## [DATA FOR THIS EXERCISE]
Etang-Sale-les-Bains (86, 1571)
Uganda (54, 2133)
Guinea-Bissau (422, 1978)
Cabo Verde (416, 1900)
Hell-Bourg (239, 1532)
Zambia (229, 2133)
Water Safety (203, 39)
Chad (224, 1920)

...

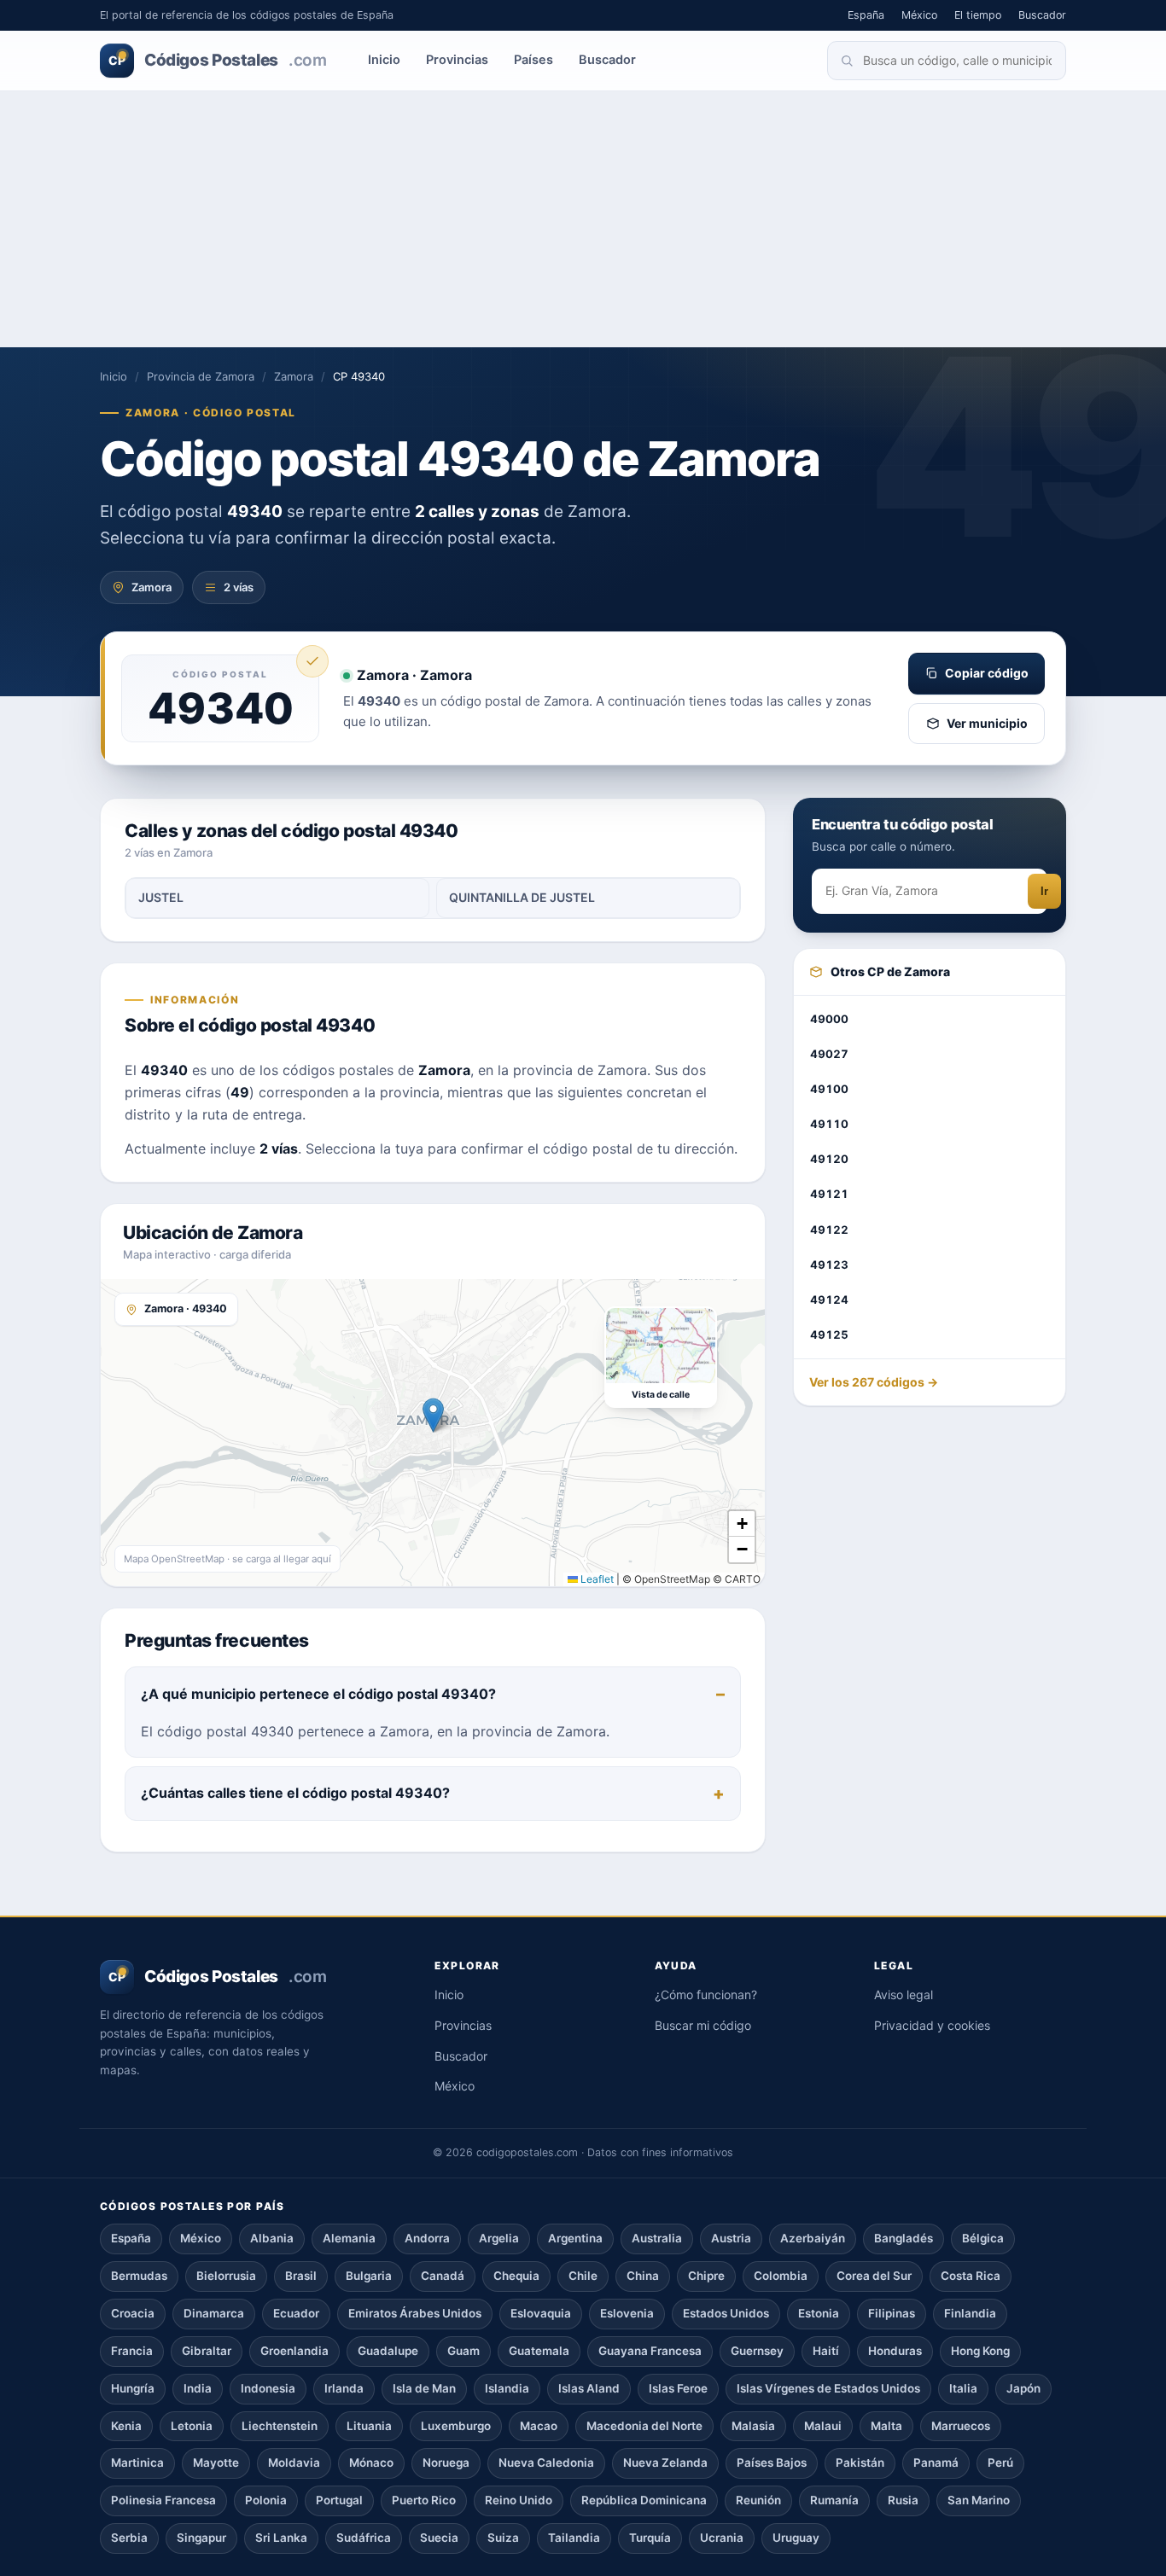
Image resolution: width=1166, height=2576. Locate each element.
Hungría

## [YOUR GOAL]
Reproduce, character for character, only the lines of the preceding data that start at the line with "Uganda (54, 2133)" and end at the line with "Chad (224, 1920)", both included.

## [YOUR SOLUTION]
Uganda (54, 2133)
Guinea-Bissau (422, 1978)
Cabo Verde (416, 1900)
Hell-Bourg (239, 1532)
Zambia (229, 2133)
Water Safety (203, 39)
Chad (224, 1920)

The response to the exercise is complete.